ICT environments are becoming more and more complex, users are demanding platforms other than Windows, they want to have a choice of mobile handsets and they are more tech-savvy. This increases the workload on the ICT team exponentially and they are having to support an ever expanding list of technology.

There is a cost associated with this expansion - a big one - so your support team needs to find a way to manage this expectation. They only have one weapon in their arsenal and that is to toe the line and keep telling you the honest truth about what’s right and what isn’t.

That means that sometimes they’re going to have to tell you that you can’t have what you want.

Monday, September 6, 2010

Worst. Presentation. Ever.

I have just sat through the most astoundingly, mind bogglingly bad Powerpoint presentation I have ever seen!

It was a novel, not a presentation. Each slide was dense with prose and the presenter read the content to me. It felt like Play School for adults hosted by a talentless drone with the imagination of a cardboard box!

Seriously, it was so bad that after the presentation I asked the guy how he was going to make good the 90 minutes of my life he consumed with this dribble.

Its just not that hard guys. Really!

Watch any presentation by Steve Jobs, they are great and I don’t mean when viewed through an Apple Reality Distortion Field they're great object lessons in good presentation, from content to delivery. No matter what you think of Apple and Jobs, give the man his due, he gives great presentation!

Let me explain some of my rules for what makes a good presentation:

  1. Don’t read your slides to me. I am an adult and I can read - sometimes I don’t even have to move my lips.
  2. If I can understand the content of your presentation just by looking at the slides - its a document.
  3. A good picture is worth a thousand words - a cheesy image makes you look, well, cheesy.
  4. Less is more.
  5. Consistent look and feel is good. A different wipe and effect on every slide is not.
  6. Just because you think you are a good presenter doesn’t make it so.
  7. Good presentations take time, bad ones suck forever!
  8. Engage me.

Now I’m not saying I’m a great presenter but I think I do a good job and I’ve given a few presentations in my life where I haven’t put people to sleep.
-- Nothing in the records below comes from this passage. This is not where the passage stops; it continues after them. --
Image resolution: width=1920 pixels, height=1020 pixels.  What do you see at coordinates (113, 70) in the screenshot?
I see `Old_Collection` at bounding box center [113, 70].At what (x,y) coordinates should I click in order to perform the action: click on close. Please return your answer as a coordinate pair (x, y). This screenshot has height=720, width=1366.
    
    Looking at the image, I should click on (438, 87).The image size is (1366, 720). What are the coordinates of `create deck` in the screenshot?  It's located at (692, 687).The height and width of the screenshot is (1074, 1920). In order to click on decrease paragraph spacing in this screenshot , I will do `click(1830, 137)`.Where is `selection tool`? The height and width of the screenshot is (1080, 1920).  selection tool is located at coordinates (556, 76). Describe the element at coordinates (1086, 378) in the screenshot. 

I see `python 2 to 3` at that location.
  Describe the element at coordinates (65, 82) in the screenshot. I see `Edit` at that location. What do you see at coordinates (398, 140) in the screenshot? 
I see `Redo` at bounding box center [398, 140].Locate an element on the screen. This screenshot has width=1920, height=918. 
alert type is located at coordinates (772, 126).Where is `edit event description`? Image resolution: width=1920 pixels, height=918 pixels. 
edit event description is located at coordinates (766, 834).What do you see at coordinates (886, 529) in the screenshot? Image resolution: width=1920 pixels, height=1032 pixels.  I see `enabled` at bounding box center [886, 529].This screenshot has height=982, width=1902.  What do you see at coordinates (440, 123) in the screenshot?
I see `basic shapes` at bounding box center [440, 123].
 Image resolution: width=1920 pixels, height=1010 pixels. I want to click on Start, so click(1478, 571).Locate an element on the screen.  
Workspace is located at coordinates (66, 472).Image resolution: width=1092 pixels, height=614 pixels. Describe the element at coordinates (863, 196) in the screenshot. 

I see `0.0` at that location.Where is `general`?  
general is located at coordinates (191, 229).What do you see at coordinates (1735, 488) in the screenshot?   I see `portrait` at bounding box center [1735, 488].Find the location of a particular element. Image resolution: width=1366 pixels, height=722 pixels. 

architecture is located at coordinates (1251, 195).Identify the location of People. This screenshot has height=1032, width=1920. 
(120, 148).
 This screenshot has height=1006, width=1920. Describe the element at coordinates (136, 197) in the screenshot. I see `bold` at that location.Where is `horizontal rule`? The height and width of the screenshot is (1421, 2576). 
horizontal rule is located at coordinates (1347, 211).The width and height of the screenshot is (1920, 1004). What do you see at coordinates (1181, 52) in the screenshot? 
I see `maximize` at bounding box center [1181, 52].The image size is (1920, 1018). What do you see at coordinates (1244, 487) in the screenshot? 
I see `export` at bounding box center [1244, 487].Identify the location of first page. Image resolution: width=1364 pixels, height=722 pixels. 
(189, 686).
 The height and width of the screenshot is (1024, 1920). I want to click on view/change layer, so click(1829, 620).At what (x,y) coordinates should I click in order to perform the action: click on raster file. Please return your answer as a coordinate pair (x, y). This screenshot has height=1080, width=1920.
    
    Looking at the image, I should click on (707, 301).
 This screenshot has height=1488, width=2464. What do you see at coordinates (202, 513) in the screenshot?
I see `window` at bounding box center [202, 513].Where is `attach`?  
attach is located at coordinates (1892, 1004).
A presentation is you making a pitch, don’t give the audience your document in bullet points, engage them with your delivery and explanation. Tell them a story that makes them buy into your vision.

A long time ago Aristotle came up with a brilliant concept that he detailed in Poetics, this concept is the secret to great presentations and I’ll let you in on it. The secret is that every good story has a beginning, middle and end. As a presenter you are telling a story. Your story. The story that you want to tell your audience.

If you don’t buy into your story no one else will. Instinctively you know the difference between The Godfather and Attack of the Killer Tomatos, the difference between a good story and a really bad one. Its no different with a presentation.

Your presentation can either be a story that inspires your audience or one that puts them to sleep.

Tuesday, August 31, 2010

Welcome to the 1% Spend Blog

This blog is all about technology spending in corporate environments, from small startups through to multi-national corporations.

This isn't going to be a dry techie kind of blog, we want to have some fun along the way. Its also not going to just be about corporate technology, sometimes its just going to be about stuff that interests me.

I'll be revisiting some of the blogs entries that showed up in Australian Anthill some time ago as well as a whole bunch of new stories, opinions and ideas.

Hang on, its going to be a fun ride.